Here is the resource block:
resource "genesyscloud_oauthclient" "my_client" {
name = "Test Client"
secret = var.oauth_secret
# sensitive = true # Tried this, doesn't help with the plan output
}
The variable definition:
variable "oauth_secret" {
type = string
sensitive = true
}
Is there a way to mask this in the Terraform output? Or do I have to use the API directly to rotate secrets instead of Terraform? The provider doesn’t seem to support ignoring the secret field in the state either. I’ve looked at the GitHub issues for the provider but haven’t found a clear fix. Just want to make sure I’m not missing a simple config option.
Setting sensitive = true on a variable doesn’t actually mask it in the plan output if the resource itself doesn’t declare that attribute as sensitive. Terraform’s logic here is stricter than most people expect. You’re dealing with a resource that likely hasn’t been updated to respect the sensitivity flag on the secret attribute properly, or you’re looking at the raw state file which stores everything in plain text regardless of the flag.
The real fix isn’t just about the Terraform config. It’s about how you handle the state and the secret lifecycle. First, stop storing the state in a local file if you’re pushing to a repo. Use a remote backend like S3 or Azure Blob with encryption at . That’s non-negotiable.
Second, if you absolutely must manage the secret via Terraform without exposing it in diffs, you have to use the external data source or a secret manager integration. But honestly, for Genesys Cloud OAuth clients, the safest pattern I’ve used in Node.js projects is to create the client via the API directly and then only manage the metadata in Terraform, or use ignore_changes on the secret field if you’re managing the rotation manually.
Here’s how you suppress the diff for the secret specifically:
resource "genesyscloud_oauthclient" "my_client" {
name = "My App Client"
lifecycle {
ignore_changes = [
secret
]
}
}
This tells Terraform to stop trying to track changes to the secret.

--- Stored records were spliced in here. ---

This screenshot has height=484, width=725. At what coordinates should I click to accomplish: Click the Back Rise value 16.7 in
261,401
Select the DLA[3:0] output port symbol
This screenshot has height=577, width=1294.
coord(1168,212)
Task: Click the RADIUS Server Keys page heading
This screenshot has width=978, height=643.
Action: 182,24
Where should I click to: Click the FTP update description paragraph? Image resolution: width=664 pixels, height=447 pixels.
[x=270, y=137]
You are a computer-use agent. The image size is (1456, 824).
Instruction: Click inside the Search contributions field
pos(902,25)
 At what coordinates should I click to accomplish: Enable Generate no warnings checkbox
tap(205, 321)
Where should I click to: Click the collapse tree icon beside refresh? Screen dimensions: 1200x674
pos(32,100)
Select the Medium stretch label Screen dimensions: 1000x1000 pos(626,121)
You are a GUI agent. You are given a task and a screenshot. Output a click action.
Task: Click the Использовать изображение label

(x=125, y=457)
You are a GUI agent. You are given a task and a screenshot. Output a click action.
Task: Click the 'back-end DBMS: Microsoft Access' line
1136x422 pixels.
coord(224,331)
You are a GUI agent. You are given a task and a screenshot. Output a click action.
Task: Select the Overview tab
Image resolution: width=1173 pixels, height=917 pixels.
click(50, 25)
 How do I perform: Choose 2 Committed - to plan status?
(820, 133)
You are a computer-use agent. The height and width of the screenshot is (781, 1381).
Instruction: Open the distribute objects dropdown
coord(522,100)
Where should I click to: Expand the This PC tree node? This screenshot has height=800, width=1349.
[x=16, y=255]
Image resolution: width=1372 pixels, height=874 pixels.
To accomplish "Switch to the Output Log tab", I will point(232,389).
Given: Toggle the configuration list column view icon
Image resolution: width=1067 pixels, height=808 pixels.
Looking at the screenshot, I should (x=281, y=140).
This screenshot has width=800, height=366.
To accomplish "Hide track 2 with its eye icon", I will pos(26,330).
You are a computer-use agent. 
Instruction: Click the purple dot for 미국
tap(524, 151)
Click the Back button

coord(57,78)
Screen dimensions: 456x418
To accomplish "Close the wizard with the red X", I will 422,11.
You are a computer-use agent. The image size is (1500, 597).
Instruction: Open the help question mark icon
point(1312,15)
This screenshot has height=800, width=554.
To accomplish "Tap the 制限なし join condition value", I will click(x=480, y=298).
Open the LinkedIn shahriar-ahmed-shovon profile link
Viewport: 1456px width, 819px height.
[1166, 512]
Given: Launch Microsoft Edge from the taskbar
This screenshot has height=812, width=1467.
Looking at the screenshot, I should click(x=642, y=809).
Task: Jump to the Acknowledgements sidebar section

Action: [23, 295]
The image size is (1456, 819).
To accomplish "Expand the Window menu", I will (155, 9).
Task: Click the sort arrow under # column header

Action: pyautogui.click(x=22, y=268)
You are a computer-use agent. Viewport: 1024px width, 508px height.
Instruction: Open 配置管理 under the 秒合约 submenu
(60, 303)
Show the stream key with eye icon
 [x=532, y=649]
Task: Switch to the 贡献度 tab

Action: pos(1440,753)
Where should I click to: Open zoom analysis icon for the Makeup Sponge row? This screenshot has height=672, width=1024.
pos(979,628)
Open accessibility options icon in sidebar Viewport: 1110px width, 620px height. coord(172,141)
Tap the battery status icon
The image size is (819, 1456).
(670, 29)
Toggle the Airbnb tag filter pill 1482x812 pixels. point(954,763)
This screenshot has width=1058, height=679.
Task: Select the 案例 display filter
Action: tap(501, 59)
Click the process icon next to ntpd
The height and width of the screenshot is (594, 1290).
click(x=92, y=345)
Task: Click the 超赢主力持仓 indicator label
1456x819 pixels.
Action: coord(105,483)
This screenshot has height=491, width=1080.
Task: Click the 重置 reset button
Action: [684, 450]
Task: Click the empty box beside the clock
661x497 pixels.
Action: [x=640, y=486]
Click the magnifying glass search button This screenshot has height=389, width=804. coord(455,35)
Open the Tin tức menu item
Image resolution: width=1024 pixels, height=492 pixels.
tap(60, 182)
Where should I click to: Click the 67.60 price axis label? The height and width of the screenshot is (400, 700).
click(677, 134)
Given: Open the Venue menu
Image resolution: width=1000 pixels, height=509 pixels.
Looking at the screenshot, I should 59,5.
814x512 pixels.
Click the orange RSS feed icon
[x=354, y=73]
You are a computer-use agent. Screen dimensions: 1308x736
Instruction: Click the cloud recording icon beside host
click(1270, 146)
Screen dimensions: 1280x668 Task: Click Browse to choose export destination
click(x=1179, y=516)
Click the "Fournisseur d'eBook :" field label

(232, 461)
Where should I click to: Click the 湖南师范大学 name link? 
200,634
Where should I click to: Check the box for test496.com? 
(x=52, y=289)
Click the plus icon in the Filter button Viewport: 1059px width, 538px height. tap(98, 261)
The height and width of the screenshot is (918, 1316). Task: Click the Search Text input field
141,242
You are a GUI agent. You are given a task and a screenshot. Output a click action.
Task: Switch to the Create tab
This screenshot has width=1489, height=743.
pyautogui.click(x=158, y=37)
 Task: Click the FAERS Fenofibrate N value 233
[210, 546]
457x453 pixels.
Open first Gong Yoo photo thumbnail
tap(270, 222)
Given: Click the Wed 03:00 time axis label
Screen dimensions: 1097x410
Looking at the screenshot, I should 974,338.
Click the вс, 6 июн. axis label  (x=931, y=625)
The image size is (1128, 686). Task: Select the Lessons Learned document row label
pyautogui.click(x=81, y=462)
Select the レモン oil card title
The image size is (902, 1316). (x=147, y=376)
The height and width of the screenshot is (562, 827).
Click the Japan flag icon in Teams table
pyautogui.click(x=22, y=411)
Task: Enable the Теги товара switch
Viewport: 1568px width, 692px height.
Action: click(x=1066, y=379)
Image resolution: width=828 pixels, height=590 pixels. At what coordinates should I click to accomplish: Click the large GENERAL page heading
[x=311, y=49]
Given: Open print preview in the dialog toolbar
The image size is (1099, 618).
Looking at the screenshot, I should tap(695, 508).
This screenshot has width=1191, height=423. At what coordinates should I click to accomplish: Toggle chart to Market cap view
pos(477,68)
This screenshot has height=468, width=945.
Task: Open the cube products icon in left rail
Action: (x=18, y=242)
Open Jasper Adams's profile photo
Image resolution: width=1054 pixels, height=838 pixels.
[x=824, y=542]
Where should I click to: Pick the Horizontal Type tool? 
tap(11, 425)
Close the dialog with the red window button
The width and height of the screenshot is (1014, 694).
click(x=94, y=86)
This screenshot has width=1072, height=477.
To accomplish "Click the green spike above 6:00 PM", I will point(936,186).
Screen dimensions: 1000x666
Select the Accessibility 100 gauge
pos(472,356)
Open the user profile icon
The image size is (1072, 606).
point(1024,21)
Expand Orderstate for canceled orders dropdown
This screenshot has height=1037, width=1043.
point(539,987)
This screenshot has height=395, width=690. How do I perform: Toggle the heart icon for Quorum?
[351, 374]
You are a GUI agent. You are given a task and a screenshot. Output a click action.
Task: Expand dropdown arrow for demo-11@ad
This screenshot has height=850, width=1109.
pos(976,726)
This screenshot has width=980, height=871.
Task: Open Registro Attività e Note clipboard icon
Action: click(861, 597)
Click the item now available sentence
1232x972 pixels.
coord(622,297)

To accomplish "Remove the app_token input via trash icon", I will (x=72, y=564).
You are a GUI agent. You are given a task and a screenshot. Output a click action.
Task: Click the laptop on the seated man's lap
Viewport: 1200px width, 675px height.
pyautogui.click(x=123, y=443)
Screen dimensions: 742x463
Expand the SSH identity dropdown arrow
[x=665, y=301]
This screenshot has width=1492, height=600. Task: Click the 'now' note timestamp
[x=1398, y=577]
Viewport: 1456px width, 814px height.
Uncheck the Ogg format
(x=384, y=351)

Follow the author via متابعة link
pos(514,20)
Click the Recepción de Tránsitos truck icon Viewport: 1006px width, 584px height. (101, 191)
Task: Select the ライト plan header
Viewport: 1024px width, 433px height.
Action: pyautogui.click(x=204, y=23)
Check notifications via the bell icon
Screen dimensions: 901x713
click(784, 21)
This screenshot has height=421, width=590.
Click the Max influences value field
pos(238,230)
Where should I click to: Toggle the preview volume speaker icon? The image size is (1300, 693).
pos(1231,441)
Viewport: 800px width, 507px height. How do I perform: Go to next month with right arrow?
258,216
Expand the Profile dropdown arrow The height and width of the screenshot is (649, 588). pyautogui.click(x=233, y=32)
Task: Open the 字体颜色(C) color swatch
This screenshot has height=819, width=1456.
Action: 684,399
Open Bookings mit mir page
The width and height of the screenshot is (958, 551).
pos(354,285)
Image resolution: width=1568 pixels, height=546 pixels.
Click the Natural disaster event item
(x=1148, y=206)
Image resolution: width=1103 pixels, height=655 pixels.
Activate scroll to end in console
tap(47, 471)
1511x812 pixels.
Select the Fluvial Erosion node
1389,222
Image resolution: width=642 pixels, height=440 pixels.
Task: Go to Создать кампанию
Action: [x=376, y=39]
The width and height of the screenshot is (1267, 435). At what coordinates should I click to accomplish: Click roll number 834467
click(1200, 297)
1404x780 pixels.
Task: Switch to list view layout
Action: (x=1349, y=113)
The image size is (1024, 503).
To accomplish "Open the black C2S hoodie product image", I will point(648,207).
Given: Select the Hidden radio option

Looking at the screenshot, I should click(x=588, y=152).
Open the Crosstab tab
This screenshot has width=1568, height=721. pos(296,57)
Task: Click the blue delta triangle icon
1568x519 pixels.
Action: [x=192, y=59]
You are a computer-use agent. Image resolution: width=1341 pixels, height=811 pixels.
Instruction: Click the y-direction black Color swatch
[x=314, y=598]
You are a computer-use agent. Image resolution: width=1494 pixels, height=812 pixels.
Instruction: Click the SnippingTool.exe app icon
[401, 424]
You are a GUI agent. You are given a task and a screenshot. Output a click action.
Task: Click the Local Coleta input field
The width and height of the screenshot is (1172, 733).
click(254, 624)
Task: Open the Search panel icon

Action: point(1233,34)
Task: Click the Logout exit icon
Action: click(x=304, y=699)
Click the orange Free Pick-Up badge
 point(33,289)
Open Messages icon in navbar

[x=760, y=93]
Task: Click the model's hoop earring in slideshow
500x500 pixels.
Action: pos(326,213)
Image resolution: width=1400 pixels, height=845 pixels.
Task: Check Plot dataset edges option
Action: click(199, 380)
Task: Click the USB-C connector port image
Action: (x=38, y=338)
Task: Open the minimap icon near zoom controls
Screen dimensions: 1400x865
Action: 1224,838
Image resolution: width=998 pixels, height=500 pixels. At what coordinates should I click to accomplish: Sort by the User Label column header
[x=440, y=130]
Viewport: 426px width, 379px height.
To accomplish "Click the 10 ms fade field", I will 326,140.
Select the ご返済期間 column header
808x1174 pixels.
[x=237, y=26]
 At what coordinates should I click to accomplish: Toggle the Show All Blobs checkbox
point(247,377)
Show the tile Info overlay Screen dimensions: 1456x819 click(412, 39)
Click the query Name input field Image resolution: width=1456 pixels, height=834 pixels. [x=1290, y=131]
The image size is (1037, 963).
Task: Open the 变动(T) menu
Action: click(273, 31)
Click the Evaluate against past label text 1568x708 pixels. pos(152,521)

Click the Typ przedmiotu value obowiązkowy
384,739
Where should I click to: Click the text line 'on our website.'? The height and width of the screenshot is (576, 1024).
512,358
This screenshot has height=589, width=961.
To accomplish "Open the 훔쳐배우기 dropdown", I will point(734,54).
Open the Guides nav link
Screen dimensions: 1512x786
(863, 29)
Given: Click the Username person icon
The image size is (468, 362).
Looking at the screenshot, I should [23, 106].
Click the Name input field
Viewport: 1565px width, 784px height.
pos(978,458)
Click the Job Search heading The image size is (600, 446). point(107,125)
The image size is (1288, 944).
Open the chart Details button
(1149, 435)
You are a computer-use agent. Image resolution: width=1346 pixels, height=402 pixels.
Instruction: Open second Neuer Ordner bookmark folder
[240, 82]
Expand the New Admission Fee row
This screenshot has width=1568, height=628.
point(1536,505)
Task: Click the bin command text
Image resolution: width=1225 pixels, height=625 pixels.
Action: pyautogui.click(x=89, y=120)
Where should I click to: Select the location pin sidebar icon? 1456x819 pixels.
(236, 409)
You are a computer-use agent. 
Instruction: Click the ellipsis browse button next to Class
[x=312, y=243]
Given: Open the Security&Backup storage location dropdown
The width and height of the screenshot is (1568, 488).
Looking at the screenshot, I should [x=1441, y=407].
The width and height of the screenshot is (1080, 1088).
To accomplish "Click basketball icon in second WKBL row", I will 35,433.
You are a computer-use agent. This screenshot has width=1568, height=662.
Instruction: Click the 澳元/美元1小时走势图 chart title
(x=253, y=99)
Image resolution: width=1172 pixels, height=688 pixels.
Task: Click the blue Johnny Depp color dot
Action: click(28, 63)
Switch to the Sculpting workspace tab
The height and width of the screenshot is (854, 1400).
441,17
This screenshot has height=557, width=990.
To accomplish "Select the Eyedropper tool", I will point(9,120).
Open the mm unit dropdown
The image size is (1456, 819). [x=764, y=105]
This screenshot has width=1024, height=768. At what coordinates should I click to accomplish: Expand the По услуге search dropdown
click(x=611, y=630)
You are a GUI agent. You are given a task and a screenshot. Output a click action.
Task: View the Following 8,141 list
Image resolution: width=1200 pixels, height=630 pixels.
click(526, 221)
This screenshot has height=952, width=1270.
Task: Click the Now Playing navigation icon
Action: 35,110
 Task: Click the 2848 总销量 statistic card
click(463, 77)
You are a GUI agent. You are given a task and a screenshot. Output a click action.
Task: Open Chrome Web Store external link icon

You’ll manage the secret outside of Terraform. If you need to read it back, query the API. Don’t rely on the state file for secret retrieval. It’s a terrible practice. The sensitive flag is just a hint for the console, not a cryptographic shield. If you’re seeing the plain string in the plan, your provider version might be outdated. Check if genesyscloud provider v1.0+ has patched the attribute sensitivity. If not, the ignore_changes block is your only real option to keep the diff clean.